20. I am conscious that this conclusion relating to the charges made by the Institute is different from that reached in the Marriage Guidance Council case. Although this factor cannot be considered in isolation, and each case falls to be determined on its own evidence. I
ATC 2011may wish to reconsider that aspect of the Marriage Guidance Council case if the same point arises in the future. I think that it may have been wrong.
21. The Crown said that if the Institute succeeded, it would be the first body of its kind to have done so in the decided cases. It depends on what you regard the cases as having decided. For the reasons I have given, I think that the Institute comes within the principles to be drawn from the authorities. I have previously mentioned the difficulties I find with the subsequent treatment of the judgments of the High Court in Perpetual Trustee Co. Ltd. v. F.C. of T. above, and that in my view the connotation of the phrase ``public benevolent institution'' may vary with time. It would I think be fair to say that the Perpetual Trustee case was decided at a time when there was scarcely a shadow of the welfare state in the western world, when the practice of clinical psychology was for the most part unheard of or suspect, when the reach and effect of stress was less well understood, and when the calls on government, church, the family and industry for wider and better pastoral care were less urgent and demanding.
22. It follows in my view that the Institute is presently entitled to exemption under sec. 10(1)(ba) as a public benevolent institution, but that the Company is not. According to a communication that I have received from counsel, they have not been able to agree to the form of order that should be made on the basis of these findings. I will accordingly stand these references over to enable argument if the matter cannot be otherwise resolved.

--

_REQUIRED TASKS_.
1. In the tax exemption judgment, under which section is the Institute found entitled to exemption?
2. List every condition the tax exemption judgment gives as true of the time when the Perpetual Trustee case was decided.
3. Resume the tax exemption judgment from the point where it stops.

--

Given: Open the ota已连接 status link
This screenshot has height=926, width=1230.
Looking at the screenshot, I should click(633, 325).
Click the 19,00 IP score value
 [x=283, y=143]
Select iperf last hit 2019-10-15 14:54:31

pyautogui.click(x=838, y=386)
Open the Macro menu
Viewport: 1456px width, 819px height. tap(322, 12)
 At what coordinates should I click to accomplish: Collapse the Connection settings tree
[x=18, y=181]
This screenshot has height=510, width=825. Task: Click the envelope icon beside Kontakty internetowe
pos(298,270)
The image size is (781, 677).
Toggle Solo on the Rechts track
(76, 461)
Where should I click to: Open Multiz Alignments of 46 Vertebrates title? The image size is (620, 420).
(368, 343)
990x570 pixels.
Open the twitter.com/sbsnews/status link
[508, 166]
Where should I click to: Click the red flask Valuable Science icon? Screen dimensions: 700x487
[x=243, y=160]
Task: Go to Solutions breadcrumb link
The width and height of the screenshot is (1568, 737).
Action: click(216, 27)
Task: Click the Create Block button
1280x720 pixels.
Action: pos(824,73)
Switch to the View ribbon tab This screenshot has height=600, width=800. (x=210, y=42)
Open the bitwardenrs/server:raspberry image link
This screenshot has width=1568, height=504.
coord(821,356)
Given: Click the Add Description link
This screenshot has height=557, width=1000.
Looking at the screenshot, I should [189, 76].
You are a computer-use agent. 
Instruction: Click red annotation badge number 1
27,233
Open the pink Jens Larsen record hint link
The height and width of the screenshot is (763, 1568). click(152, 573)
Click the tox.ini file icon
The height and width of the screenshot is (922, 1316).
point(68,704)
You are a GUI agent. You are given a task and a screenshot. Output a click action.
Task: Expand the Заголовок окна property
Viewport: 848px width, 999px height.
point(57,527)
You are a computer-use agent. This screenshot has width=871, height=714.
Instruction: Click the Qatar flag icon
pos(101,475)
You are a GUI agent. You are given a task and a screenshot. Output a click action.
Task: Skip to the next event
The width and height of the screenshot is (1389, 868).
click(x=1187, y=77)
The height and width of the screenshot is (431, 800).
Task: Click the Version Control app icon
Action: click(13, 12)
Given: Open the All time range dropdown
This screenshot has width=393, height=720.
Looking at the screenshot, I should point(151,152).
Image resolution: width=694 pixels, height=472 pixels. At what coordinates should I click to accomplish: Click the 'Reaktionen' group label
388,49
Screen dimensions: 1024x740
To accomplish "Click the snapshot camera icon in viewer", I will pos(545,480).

--

_ANSWERS PER TASK_.
1. Sec. 10(1)(ba), as a public benevolent institution.

2.
- There was scarcely a shadow of the welfare state in the western world.
- The practice of clinical psychology was for the most part unheard of or suspect.
- The reach and effect of stress was less well understood.
- The calls on government, church, the family and industry for wider and better pastoral care were less urgent and demanding.

3.
23. Unlike the Marriage Guidance Council case, the Crown said that it would ask that costs follow the event in this case. In
Damon and Commr of Land Tax (Vic.) 86 ATC 2001; (1985) 1 V.A.R. 130. I indicated some of the matters that I think should be considered on questions of costs in tax cases in this Tribunal. As in the Marriage Guidance Council case, I take the view that this case involves a serious argument about a serious and bona fide body engaged in public and beneficial community work, and that in those circumstances it may not be appropriate to order costs against the loser. Additionally, each side has effectively won one and lost one. I should perhaps say that no criticism was made of Cairnmillar for dividing its activities between two corporations so as to maximise its prospects of exemption. If any order were to be made, the problems with some of the affidavits that I have referred to above would have required close consideration. For those reasons, I think costs should lie where they fall, and I make no order as to costs.
24. For the reasons given above, the decision is that this matter be adjourned to enable submissions to be made to the form of order appropriate for a finding that the Institute is presently entitled to exemption as a public benevolent institution but that the Company is not.